**SOURCE DOCUMENT**
--*--

Whilst I never really grew up playing pinball machines (arcades are a different story), I had the opportunity to play a full size, fully functioning White Water pinball at my previous job. I was hooked and wanted to keep playing after I came home. Thus my digital pinball project begun!
Since I had a 'spare' computer around that would be powerful enough for the project, the first thing I tried out was the various software emulators available to see how realistic and feasible of a result it would all really be. Encouraged by the community support and number of available tables, I continued with building a cabinet out of MDF.
I was lucky enough to have the main 16:9 LCD playfield monitor collecting dust in the cupboard and after telling my work friends what my new project involved, I was able to get an old but usable 4:3 LCD monitor kindly donated by one of my colleagues. This was given to me at a critical stage of the construction as I had already decided that I would be covering the entire body of the cabinet with heavy felt (giving it a unique speaker cabinet feel) and the measurements had to be precise if I was going to achieve this look successfully.

--*--

**SOURCE MATERIAL**
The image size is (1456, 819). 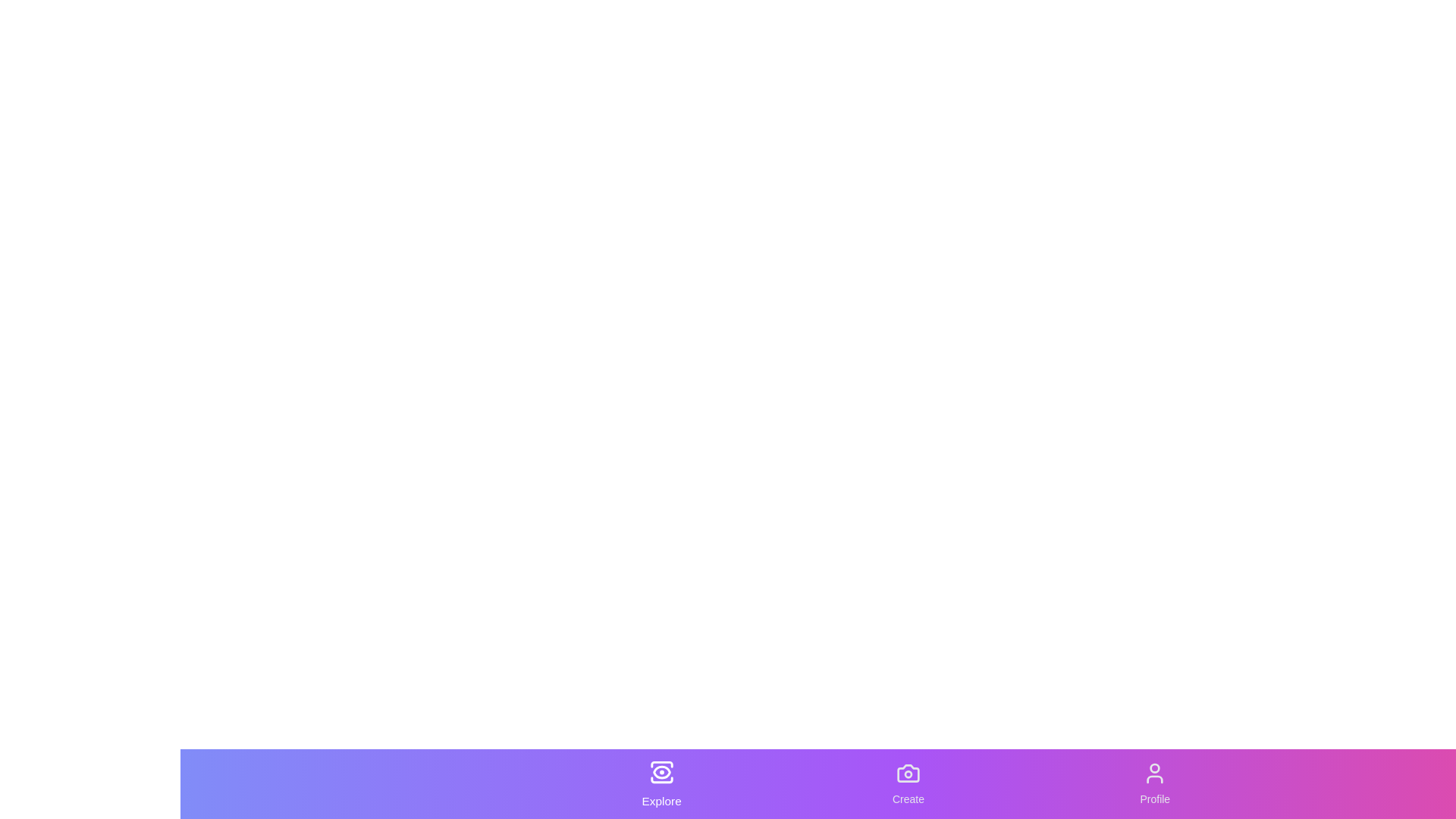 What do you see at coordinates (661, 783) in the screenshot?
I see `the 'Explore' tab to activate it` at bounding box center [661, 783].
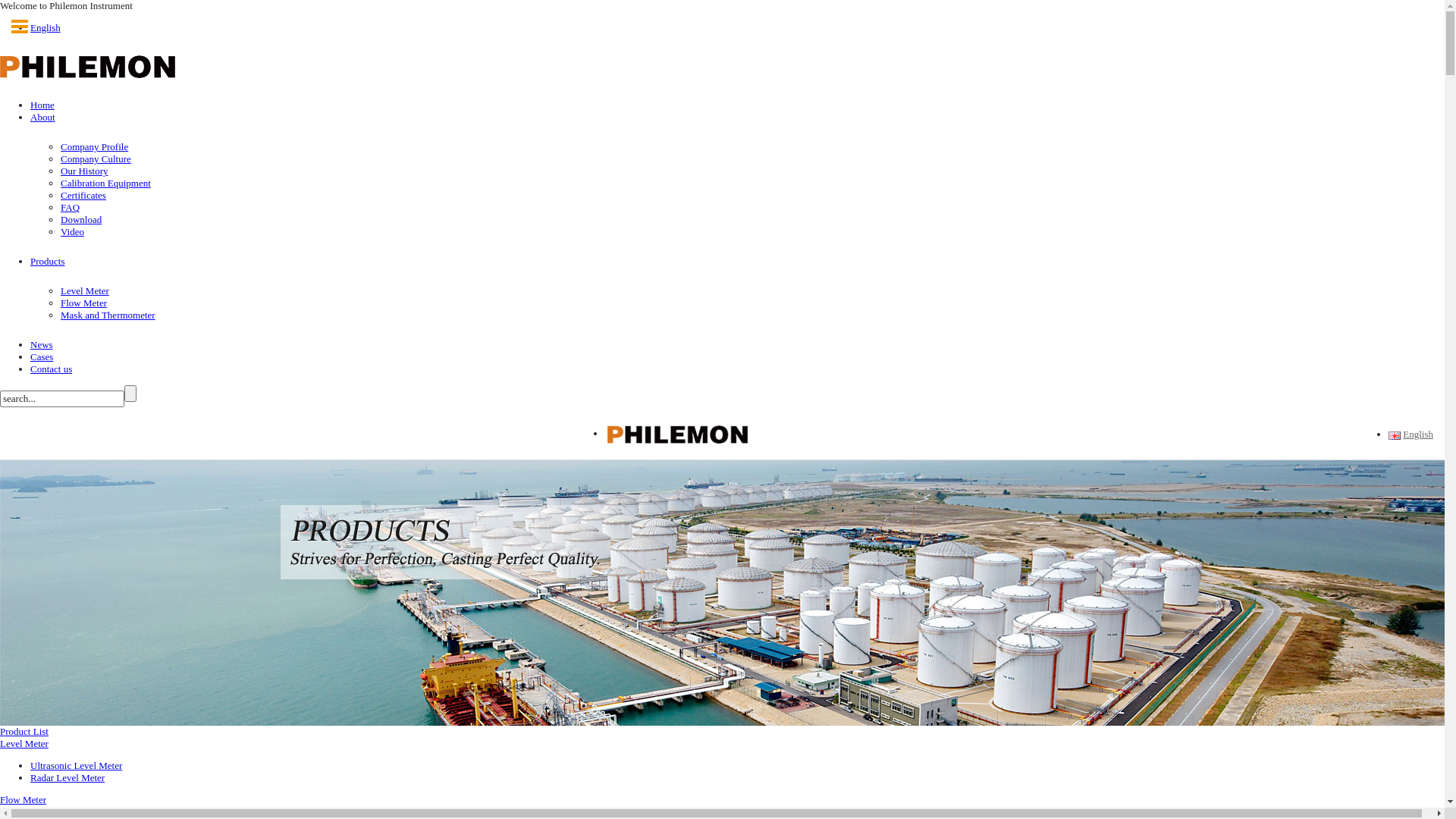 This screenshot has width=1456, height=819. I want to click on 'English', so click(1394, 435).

--*--

**INSTRUCTION 1**
In the pinball cabinet write-up, repeat word for word everything from "Since I had" down to "this look successfully.".
**INSTRUCTION 2**
Name every physical item or material the pinball cabinet write-up says went into the writer's build.
**INSTRUCTION 3**
Resume the pinball cabinet write-up after its last sentence.
Nothing in the listing is needed here.

**EXERCISE RESULT 1**
Since I had a 'spare' computer around that would be powerful enough for the project, the first thing I tried out was the various software emulators available to see how realistic and feasible of a result it would all really be. Encouraged by the community support and number of available tables, I continued with building a cabinet out of MDF.
I was lucky enough to have the main 16:9 LCD playfield monitor collecting dust in the cupboard and after telling my work friends what my new project involved, I was able to get an old but usable 4:3 LCD monitor kindly donated by one of my colleagues. This was given to me at a critical stage of the construction as I had already decided that I would be covering the entire body of the cabinet with heavy felt (giving it a unique speaker cabinet feel) and the measurements had to be precise if I was going to achieve this look successfully.

**EXERCISE RESULT 2**
- a 'spare' computer
- MDF
- a 16:9 LCD playfield monitor
- a 4:3 LCD monitor
- heavy felt

**EXERCISE RESULT 3**
As with every build I make, I tend to take a lot of photos of the process to not only document the build but to also have the opportunity of looking back at what worked and didn't throughout the entire process. Diagrams and ongoing check lists are also essential aspects to my builds as it really helps to focus on the goal in hand and to achieve as much as possible in the smallest of time frames. See the Flickr album link on the left for an in depth pictorial history of the build.
After the basic build was complete and I had hacked in a real plunger using a linear potentiometer, the cabinet still felt a little bit 'dead' so that's when I began to pursue some kind of force feedback.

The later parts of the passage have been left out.